[Begin]
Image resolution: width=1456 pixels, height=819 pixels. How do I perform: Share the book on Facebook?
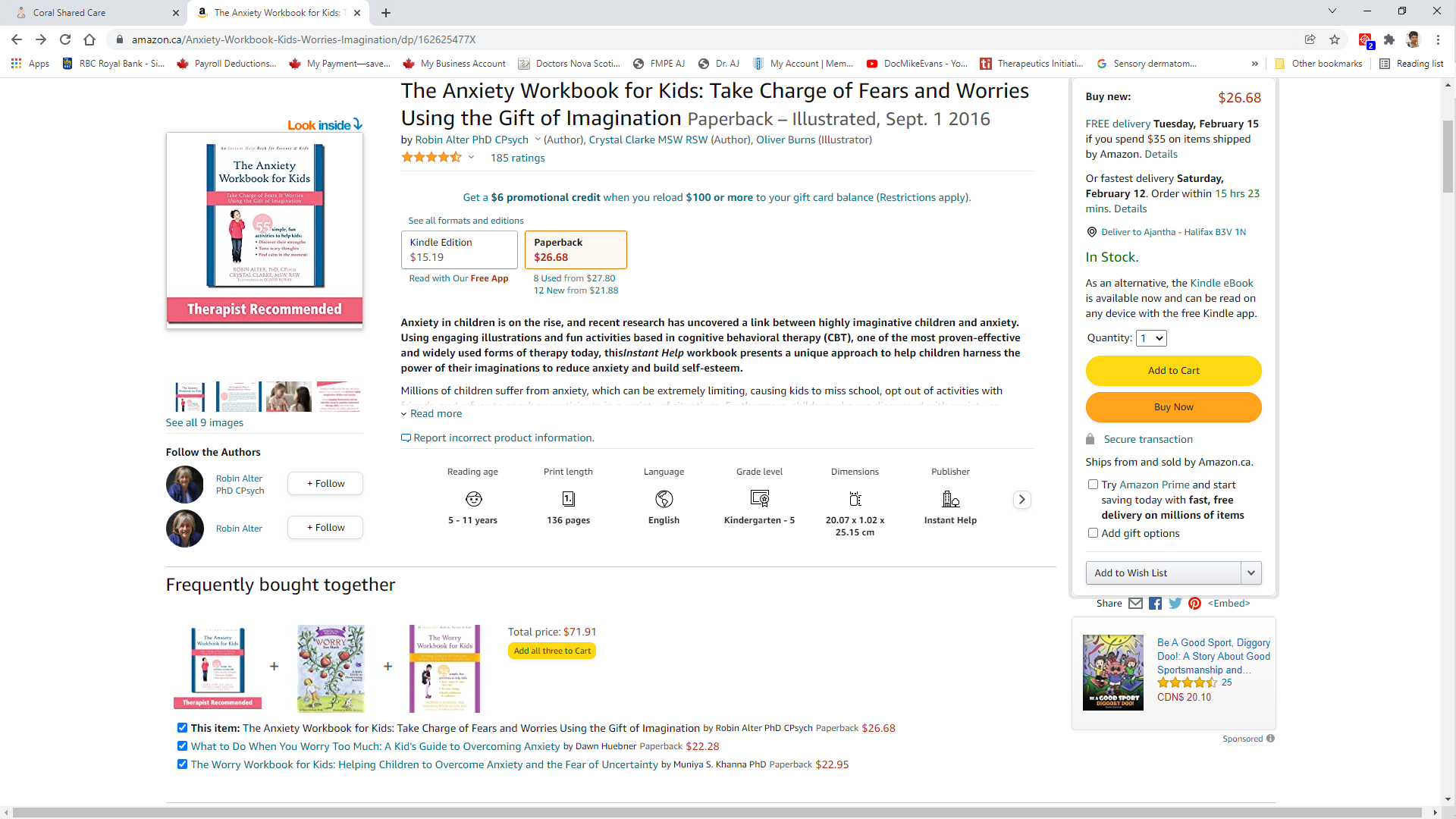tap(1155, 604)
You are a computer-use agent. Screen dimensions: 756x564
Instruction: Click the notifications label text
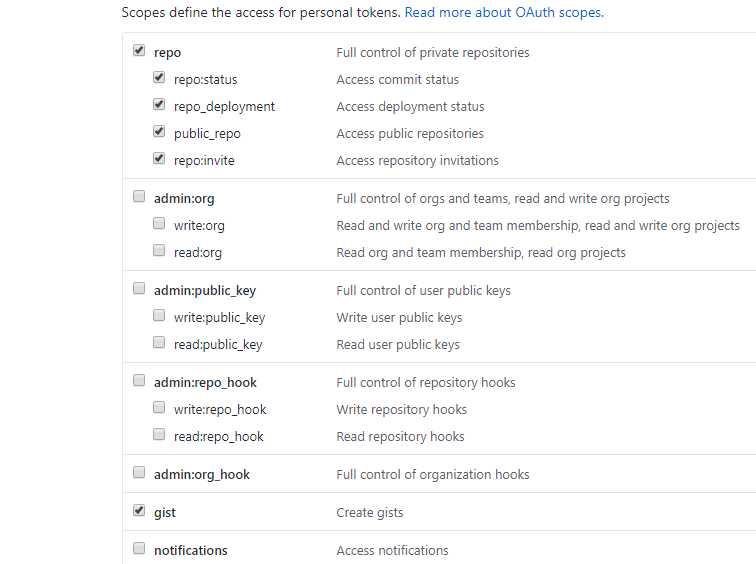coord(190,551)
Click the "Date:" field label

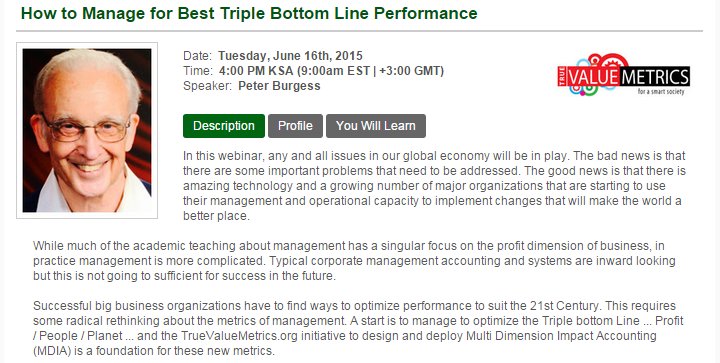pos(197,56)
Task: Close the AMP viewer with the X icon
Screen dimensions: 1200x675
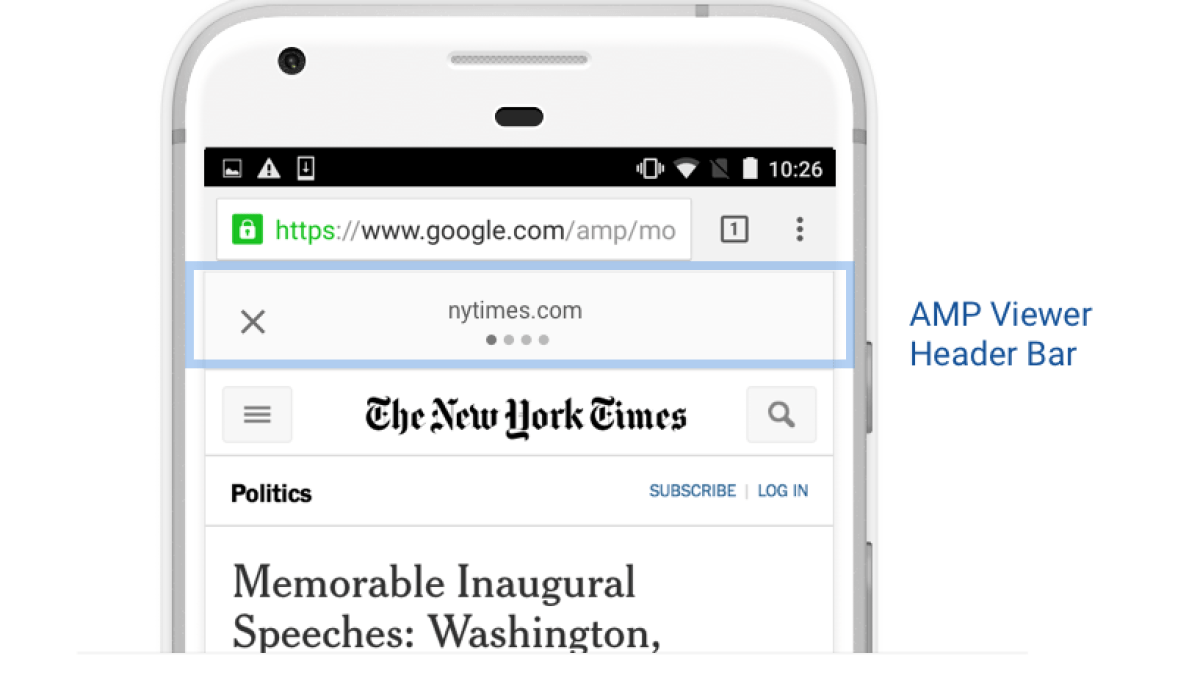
[End]
- **Task objective**: Render the data above as a JSON list of strings, one string for each line, leaving out blank lines and the pictures.

- **Response to this task**:
[
  "Image resolution: width=1456 pixels, height=819 pixels. How do I perform: Share the book on Facebook?",
  "tap(1155, 604)",
  "You are a computer-use agent. Screen dimensions: 756x564",
  "Instruction: Click the notifications label text",
  "coord(190,551)",
  "Click the \"Date:\" field label",
  "pos(197,56)",
  "Task: Close the AMP viewer with the X icon",
  "Screen dimensions: 1200x675"
]